Historic house in Illinois, United States

The Robert A. and Mary Childs House is a historic Queen Anne style residence in Hinsdale, Illinois, originally owned by Robert A. Childs.

==History==
The Childs family moved to Hinsdale 1873, the year of its incorporation. Mary purchased a lot of land in 1881 for a new property. Civil War veteran (15th Illinois Volunteer Infantry Regiment) Robert A. Childs was an attorney who graduated from Illinois State Normal University, passing the bar in 1873. Robert Childs was the president of the Hinsdale School Board from 1879 to 1894, and was a founder of Hinsdale Trust & Savings Bank.
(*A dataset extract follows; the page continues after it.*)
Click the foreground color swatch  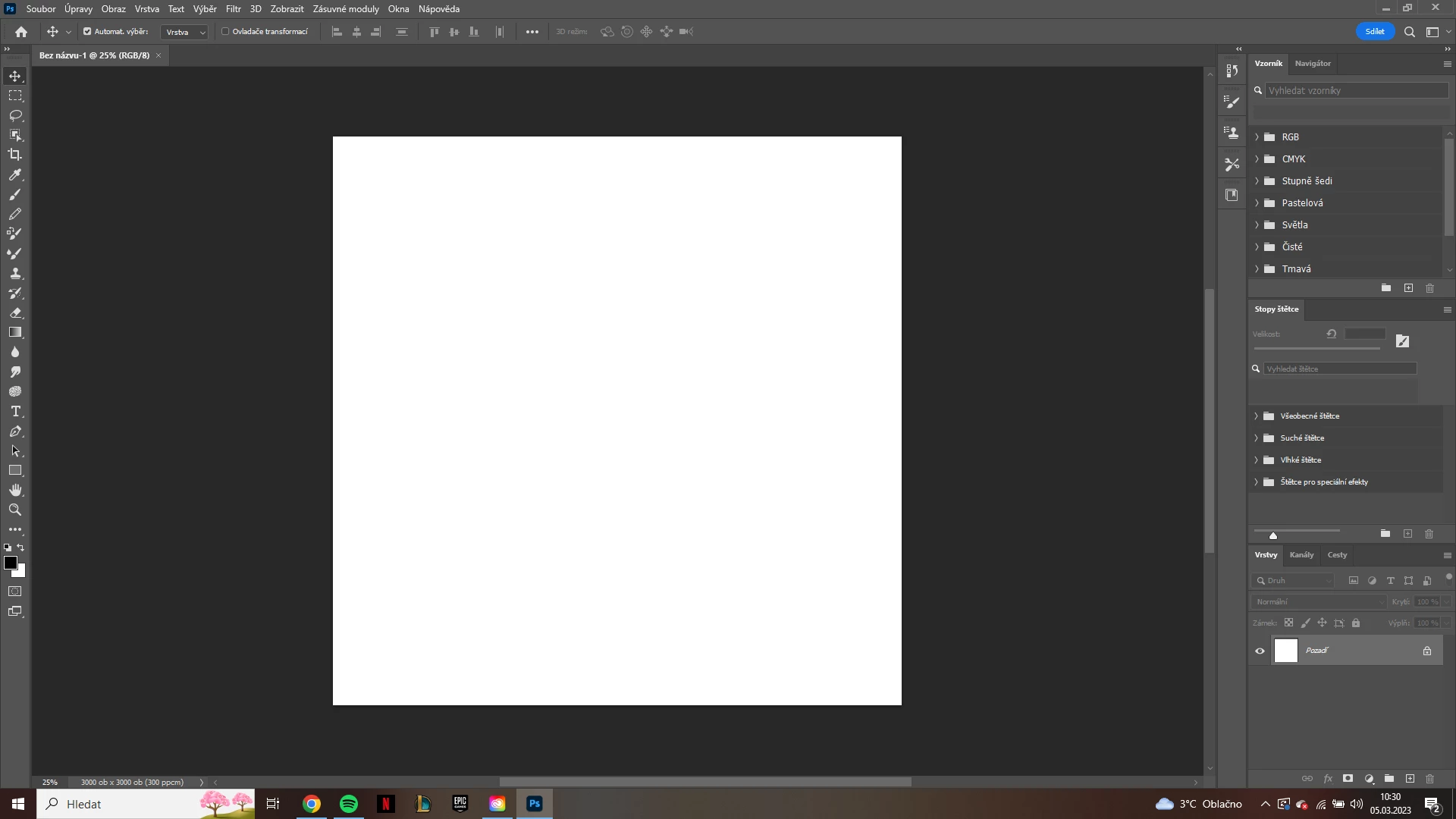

He was elected to the United States House of Representatives as a Republican in 1893 and served one term. In total, Robert Childs practiced law for 42 years. Mary founded the Hinsdale Library Association in 1886 and served as its director for 15 years.

The Childs commissioned the building in 1888 to avoid a 600% property tax hike on undeveloped property. They raised five children in the house until 1919. The house was awarded a Historic Preservation Award from the Hinsdale Historical Society in 1994 and was added to the National Register of Historic Places in 2000.

==Architecture==
The house is on an 86 × 175 ft lot on Garfield Avenue, one of Hinsdale's main residential streets. It neighbors a 1900 house designed by George Washington Maher. The 2 1/2-story house is approximately 43 × 65 ft. It features many details typical of Queen Anne architecture, including a steeply pitched roof, a corner tower, large gabled dormers, and a wrap-around porch. The east elevation is the main facade.